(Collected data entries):

= = = =

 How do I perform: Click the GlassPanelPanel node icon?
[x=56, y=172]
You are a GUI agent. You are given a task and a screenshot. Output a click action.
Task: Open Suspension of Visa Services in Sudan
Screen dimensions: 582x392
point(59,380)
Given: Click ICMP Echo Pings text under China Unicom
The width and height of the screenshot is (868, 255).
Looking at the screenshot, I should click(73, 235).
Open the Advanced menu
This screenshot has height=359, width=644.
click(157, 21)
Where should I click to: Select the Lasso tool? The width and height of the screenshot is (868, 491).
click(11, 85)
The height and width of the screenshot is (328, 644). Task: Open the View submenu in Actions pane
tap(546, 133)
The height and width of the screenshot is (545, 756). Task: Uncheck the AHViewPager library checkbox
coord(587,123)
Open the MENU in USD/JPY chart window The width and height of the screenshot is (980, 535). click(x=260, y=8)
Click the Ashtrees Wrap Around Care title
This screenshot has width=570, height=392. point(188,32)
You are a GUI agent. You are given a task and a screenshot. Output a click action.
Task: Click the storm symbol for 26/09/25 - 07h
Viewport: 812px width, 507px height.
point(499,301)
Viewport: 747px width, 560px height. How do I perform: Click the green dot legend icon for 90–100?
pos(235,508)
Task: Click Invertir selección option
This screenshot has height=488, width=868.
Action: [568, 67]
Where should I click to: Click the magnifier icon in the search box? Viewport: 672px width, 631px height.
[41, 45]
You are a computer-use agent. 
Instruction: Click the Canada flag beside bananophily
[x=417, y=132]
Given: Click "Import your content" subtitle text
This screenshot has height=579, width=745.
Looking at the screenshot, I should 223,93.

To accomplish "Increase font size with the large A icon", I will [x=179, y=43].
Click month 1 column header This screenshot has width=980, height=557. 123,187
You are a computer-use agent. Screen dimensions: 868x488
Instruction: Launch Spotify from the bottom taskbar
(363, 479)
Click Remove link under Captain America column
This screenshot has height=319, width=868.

= = = =

Each entry above is to be transcribed without alteration.

(RESULT FOR THIS TASK):
 How do I perform: Click the GlassPanelPanel node icon?
[x=56, y=172]
You are a GUI agent. You are given a task and a screenshot. Output a click action.
Task: Open Suspension of Visa Services in Sudan
Screen dimensions: 582x392
point(59,380)
Given: Click ICMP Echo Pings text under China Unicom
The width and height of the screenshot is (868, 255).
Looking at the screenshot, I should click(73, 235).
Open the Advanced menu
This screenshot has height=359, width=644.
click(157, 21)
Where should I click to: Select the Lasso tool? The width and height of the screenshot is (868, 491).
click(11, 85)
The height and width of the screenshot is (328, 644). Task: Open the View submenu in Actions pane
tap(546, 133)
The height and width of the screenshot is (545, 756). Task: Uncheck the AHViewPager library checkbox
coord(587,123)
Open the MENU in USD/JPY chart window The width and height of the screenshot is (980, 535). click(x=260, y=8)
Click the Ashtrees Wrap Around Care title
This screenshot has width=570, height=392. point(188,32)
You are a GUI agent. You are given a task and a screenshot. Output a click action.
Task: Click the storm symbol for 26/09/25 - 07h
Viewport: 812px width, 507px height.
point(499,301)
Viewport: 747px width, 560px height. How do I perform: Click the green dot legend icon for 90–100?
pos(235,508)
Task: Click Invertir selección option
This screenshot has height=488, width=868.
Action: [568, 67]
Where should I click to: Click the magnifier icon in the search box? Viewport: 672px width, 631px height.
[41, 45]
You are a computer-use agent. 
Instruction: Click the Canada flag beside bananophily
[x=417, y=132]
Given: Click "Import your content" subtitle text
This screenshot has height=579, width=745.
Looking at the screenshot, I should 223,93.

To accomplish "Increase font size with the large A icon", I will [x=179, y=43].
Click month 1 column header This screenshot has width=980, height=557. 123,187
You are a computer-use agent. Screen dimensions: 868x488
Instruction: Launch Spotify from the bottom taskbar
(363, 479)
Click Remove link under Captain America column
This screenshot has height=319, width=868.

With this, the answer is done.